Pub Date: Feb. 20th, 1989
Publisher: Random House

A serendipitous investigative tract from an unlikely source--author Mackness, who at the time of his adventure worked in the world of high Swiss finance, an occupation which ultimately led him to stumble upon the solution to a WW II mystery. In 1982, the author was called upon by a banking colleague in Switzerland to meet a client in France and transport a package to a third party. But when Mackness learned that the package contained a half-million dollars in gold bullion, he insisted on being told of the gold's origins from the client (given the pseudonym Raoul) before continuing on with his mission, not realizing that he was about to happen upon an answer to the question why on June 10, 1944, Nazi SS soldiers had slaughtered the 612 villagers of Oradour-sur-Glane.

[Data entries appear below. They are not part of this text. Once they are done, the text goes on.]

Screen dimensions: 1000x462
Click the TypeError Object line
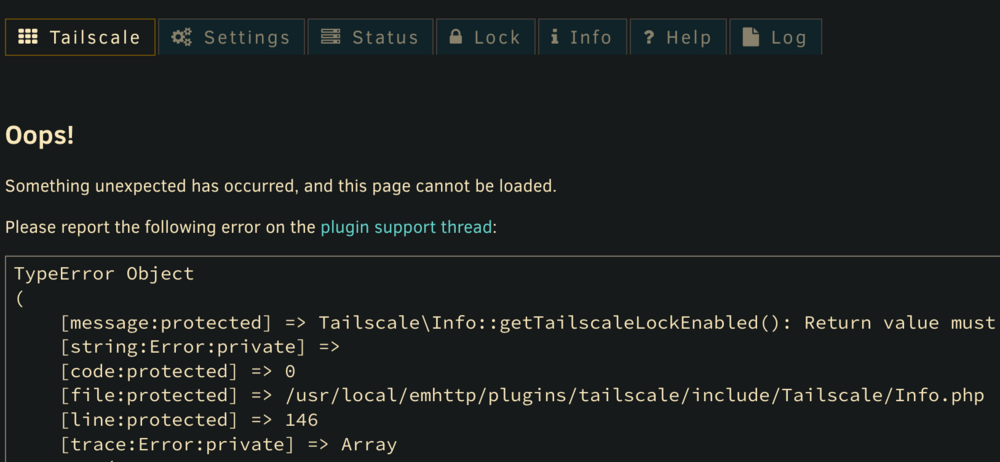click(104, 274)
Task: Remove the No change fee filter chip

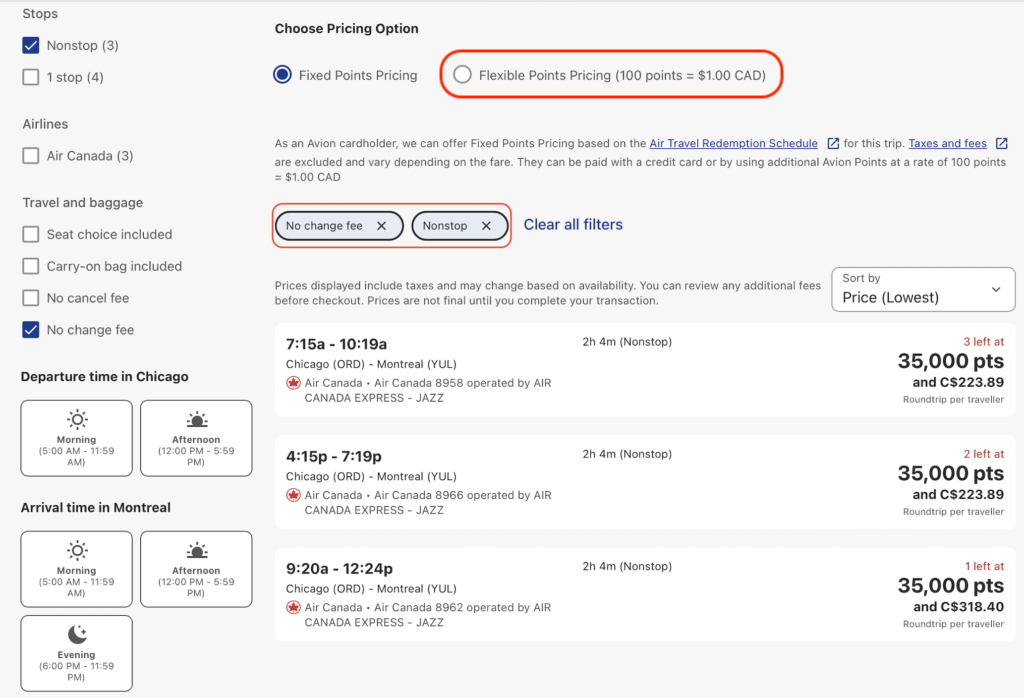Action: click(381, 226)
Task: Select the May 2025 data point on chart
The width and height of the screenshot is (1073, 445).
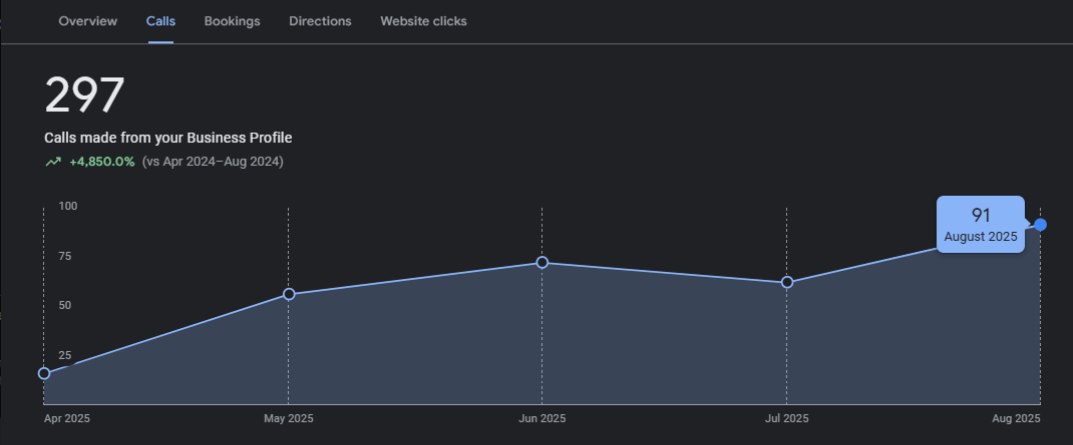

Mackness learned that Raoul had been a member of the French Resistance. On the night of June 9, 1944, he had ambushed a Nazi convoy carrying a half-ton of gold amassed by Nazi officers attempting to ensure their postwar wealth. Alone, Raoul, after killing all of the convoy soldiers, had buried the gold in a wilderness plot. Nazi General Lammerding, furious over the loss of the gold, decided that the nearest village to the ambush spot, Oradour, was the logical hiding place for the abducted gold, and in a frenzied attempt to cower the villagers into revealing the gold's whereabouts, proceeded to have them all massacred. (Mackness was arrested, by the way, by French customs agents while carrying the gold and was imprisoned for 21 months for his refusal to reveal the source of the gold.) Though Mackness is an amateur at the art of history, his zest for the troth has led him to research his story exhaustively. All of the participants are dead (including Raoul, who died shortly after the transfer occurred), but it would appear that Mackness has conclusively laid this mystery to rest.